One of the most sought-after prizes in embryonic stem (ES) cell research is a method to turn the cells into pancreatic beta cells. These cells produce insulin in response to sugar in the blood, and they are damaged or missing in type 1 diabetes. If scientists could find a reliable way to make beta cells from human ES cells, they might be able to replenish patients' supply. But so far, no one has managed to produce functional beta cells in the laboratory.
Now, developmental biologist Emmanuel Baetge and his colleagues at the biotech company Novocell in San Diego, California, report that they have managed to coax human ES cells to behave like beta cells in mice. For several years, the group has been attempting to use the molecular signals that prompt pancreatic development in a fetus to direct human ES cells to become beta cells in a dish. In previous work, the researchers described a technique that seemed to produce insulin-producing cells, but the cells did not respond to glucose, a key characteristic of working beta cells.
So the researchers backed up a step. Instead of trying to get mature beta cells in a dish, they treated ES cells with signals that coaxed them to form pancreatic endoderm, a type of cell similar to those present in a human fetus 6 to 9 weeks old. They implanted these still-immature cells into mice, hoping that the final signals that prompt beta-cell formation could be provided by the animals' bodies. Thirty days after the implant, the researchers could detect the human version of C-peptide, a byproduct of insulin production, in the animals' blood. (The researchers looked at C-peptide instead of insulin because it is easier to tell the difference between the human and mouse versions.) After 2 months, the levels of human C-peptide went up when the mice received a dose of glucose, indicating that the implanted cells were responding to blood sugar. Finally, the researchers selectively killed the animals' own beta cells with a toxin, which usually causes mice to become diabetic. But rodents that had received implanted human cells did not develop diabetes, showing that the implanted cells could take the place of the animals' beta cells.

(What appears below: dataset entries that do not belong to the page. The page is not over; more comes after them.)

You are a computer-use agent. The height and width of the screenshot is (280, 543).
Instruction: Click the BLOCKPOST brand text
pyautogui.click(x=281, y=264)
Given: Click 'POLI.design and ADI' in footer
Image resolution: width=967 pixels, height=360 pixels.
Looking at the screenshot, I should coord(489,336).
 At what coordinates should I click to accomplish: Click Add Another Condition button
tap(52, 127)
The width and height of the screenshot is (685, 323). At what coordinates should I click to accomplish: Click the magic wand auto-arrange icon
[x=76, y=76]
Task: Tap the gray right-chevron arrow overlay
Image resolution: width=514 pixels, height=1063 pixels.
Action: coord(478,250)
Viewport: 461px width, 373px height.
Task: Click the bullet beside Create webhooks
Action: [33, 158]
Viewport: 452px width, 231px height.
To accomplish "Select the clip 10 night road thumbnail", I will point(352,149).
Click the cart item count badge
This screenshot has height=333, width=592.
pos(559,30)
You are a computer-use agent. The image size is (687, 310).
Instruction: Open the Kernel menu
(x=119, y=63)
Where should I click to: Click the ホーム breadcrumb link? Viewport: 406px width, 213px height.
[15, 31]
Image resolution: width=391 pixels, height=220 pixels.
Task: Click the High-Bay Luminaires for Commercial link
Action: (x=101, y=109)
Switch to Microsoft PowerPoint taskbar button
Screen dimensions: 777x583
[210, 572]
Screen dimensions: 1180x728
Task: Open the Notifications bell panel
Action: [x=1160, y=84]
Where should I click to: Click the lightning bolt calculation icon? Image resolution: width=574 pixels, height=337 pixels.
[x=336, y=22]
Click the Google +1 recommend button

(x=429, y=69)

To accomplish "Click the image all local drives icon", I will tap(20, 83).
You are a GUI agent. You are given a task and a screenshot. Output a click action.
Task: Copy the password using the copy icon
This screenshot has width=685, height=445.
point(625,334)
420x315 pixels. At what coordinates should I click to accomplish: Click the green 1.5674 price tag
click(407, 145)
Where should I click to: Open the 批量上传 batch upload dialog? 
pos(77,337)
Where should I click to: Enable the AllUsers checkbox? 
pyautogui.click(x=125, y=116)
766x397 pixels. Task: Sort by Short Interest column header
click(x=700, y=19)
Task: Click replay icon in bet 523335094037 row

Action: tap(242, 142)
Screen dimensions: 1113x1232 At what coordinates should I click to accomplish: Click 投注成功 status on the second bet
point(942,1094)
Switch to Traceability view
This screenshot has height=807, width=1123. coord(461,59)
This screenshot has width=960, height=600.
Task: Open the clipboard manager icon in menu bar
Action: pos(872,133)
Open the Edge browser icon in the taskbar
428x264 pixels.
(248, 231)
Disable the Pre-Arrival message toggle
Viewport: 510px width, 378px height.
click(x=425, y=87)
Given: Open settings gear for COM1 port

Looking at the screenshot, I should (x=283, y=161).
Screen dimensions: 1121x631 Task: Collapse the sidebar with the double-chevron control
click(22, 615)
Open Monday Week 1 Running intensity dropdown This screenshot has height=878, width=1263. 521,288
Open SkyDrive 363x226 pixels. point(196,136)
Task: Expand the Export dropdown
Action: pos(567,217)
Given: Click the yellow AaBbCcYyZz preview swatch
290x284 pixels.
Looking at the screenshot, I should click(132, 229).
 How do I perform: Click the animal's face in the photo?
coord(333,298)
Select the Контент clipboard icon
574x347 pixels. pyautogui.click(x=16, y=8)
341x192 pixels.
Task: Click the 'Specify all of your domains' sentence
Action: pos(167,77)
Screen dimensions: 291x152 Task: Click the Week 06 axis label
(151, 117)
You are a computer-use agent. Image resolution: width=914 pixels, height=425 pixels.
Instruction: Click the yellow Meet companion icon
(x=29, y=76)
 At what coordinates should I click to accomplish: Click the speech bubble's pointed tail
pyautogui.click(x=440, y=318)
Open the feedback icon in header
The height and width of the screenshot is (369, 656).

The work is "highly significant for the field," says diabetes expert Teresa Ku of the Beckman Research Institute in Duarte, California, whose group has also been working on ways to turn ES cells into beta cells. Baetge says that Novocell is already meeting with the U.S. Food and Drug Administration to discuss what additional safety tests will be necessary before they can consider starting human trials. But Ku notes that it is not clear whether the pancreatic endoderm cells are self-renewing. If not, she says, they might give out after a few years, and patients would have to undergo multiple transplants. A fully differentiated beta cell in the culture dish is still the surer bet, she says.